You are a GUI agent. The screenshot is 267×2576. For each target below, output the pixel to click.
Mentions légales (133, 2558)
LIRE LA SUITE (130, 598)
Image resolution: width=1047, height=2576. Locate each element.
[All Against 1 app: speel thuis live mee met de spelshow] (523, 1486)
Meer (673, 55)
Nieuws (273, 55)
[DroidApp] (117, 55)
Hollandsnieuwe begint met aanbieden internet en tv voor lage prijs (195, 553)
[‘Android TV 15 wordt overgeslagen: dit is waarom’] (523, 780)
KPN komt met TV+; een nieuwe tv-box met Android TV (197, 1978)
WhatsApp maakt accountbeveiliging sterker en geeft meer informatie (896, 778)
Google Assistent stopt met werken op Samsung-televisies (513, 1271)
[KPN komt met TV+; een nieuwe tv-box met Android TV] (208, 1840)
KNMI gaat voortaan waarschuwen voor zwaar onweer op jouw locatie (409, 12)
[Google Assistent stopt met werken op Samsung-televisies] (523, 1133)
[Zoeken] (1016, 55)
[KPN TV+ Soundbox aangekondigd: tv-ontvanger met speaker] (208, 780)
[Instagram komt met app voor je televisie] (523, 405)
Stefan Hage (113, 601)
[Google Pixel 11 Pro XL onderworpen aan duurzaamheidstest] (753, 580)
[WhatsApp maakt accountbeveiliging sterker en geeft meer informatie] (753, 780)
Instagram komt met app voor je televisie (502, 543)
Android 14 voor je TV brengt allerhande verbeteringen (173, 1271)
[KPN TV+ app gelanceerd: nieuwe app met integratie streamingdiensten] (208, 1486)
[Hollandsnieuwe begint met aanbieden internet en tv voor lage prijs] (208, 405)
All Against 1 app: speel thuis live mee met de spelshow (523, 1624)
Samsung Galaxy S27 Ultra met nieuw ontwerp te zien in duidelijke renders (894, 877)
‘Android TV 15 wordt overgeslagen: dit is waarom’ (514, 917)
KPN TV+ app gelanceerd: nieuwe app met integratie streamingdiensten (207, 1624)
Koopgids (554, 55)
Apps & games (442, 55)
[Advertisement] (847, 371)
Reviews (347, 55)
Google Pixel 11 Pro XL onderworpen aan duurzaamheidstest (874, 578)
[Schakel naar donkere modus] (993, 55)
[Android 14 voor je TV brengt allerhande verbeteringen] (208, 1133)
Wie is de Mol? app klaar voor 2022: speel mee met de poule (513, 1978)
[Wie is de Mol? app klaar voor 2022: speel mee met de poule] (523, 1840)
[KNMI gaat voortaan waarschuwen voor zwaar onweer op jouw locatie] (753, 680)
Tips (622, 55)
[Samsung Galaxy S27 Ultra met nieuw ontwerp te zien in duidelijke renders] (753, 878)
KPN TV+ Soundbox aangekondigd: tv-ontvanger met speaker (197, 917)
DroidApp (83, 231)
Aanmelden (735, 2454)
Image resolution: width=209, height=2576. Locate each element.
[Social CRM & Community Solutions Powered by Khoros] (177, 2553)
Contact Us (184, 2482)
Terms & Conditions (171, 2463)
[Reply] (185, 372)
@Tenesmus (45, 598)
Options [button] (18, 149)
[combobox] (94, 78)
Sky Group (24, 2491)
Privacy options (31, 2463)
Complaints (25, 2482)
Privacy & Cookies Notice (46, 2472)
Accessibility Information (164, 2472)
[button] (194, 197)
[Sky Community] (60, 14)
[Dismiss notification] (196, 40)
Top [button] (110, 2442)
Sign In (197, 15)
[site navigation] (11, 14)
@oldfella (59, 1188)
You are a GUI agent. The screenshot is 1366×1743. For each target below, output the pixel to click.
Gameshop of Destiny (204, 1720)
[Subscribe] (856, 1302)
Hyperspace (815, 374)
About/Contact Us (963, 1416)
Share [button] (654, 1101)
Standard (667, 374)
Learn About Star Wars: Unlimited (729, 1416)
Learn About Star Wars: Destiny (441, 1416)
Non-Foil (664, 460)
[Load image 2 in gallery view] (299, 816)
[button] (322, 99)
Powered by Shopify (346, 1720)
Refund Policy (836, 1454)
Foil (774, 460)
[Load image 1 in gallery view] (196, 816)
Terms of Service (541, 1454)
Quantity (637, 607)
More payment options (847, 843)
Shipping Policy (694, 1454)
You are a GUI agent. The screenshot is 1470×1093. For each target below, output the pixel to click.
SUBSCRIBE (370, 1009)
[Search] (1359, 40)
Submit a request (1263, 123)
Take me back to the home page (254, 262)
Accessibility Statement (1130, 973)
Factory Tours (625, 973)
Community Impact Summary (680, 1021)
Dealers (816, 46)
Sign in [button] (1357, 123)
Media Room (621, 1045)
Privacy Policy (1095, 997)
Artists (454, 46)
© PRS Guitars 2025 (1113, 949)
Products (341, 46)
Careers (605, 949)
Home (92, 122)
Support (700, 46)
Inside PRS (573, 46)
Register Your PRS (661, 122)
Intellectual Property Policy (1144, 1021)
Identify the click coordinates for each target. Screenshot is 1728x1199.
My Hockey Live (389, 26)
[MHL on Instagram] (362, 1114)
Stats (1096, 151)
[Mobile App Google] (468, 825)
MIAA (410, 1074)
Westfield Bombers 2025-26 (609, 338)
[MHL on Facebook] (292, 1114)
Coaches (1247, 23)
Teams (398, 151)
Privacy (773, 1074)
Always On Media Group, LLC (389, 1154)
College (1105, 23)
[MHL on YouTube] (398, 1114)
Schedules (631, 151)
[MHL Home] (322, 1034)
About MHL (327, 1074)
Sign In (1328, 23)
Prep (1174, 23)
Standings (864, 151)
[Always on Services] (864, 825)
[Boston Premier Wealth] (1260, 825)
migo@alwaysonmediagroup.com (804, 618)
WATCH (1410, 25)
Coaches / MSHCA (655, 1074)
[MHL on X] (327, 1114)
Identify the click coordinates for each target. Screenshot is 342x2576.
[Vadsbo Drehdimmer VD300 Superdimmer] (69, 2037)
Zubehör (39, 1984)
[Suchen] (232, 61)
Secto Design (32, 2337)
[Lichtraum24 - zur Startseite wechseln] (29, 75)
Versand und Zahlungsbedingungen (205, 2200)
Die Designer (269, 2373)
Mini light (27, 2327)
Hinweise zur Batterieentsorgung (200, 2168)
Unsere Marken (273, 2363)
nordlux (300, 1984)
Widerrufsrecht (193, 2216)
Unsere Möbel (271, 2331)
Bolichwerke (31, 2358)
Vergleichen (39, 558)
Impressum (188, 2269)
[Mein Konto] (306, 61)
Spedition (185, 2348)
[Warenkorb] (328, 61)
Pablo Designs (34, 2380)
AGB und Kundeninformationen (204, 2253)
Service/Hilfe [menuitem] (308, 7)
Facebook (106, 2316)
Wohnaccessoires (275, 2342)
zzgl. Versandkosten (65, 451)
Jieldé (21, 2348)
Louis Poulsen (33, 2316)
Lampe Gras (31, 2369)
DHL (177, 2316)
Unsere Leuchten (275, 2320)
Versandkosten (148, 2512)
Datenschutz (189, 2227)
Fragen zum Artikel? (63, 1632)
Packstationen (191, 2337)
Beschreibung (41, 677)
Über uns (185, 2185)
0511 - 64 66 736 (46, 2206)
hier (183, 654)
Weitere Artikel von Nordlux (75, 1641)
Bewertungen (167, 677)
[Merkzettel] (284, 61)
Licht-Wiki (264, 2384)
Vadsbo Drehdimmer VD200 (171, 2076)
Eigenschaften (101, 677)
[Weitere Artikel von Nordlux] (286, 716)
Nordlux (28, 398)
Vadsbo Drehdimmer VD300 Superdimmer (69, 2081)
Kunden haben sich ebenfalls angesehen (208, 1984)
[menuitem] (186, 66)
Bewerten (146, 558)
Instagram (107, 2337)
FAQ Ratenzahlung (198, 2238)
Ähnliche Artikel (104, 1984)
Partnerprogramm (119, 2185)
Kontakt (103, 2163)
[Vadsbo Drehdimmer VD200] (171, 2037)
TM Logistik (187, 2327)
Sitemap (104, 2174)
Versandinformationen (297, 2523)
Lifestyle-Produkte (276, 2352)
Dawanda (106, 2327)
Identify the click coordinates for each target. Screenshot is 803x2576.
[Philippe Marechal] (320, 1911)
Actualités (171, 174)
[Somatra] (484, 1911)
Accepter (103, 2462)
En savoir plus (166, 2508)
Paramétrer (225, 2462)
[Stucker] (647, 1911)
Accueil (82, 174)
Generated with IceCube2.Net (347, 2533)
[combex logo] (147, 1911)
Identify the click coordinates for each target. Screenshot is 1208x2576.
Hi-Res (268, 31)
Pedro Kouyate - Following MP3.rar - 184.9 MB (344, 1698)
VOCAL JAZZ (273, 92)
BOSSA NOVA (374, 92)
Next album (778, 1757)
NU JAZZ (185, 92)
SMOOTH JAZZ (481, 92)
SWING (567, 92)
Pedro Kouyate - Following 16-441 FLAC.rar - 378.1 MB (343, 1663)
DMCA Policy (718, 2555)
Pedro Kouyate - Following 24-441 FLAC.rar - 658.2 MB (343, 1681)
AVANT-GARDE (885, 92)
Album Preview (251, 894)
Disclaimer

Task prompt - Would you print exactly and only the lines of the material above that run from the line with "[Schakel naar donkere modus] (993, 55)" through the line with "[Wie is de Mol?", both included?

Answer for this exercise -
[Schakel naar donkere modus] (993, 55)
[Android 14 voor je TV brengt allerhande verbeteringen] (208, 1133)
Wie is de Mol? app klaar voor 2022: speel mee met de poule (513, 1978)
[Wie is de Mol? app klaar voor 2022: speel mee met de poule] (523, 1840)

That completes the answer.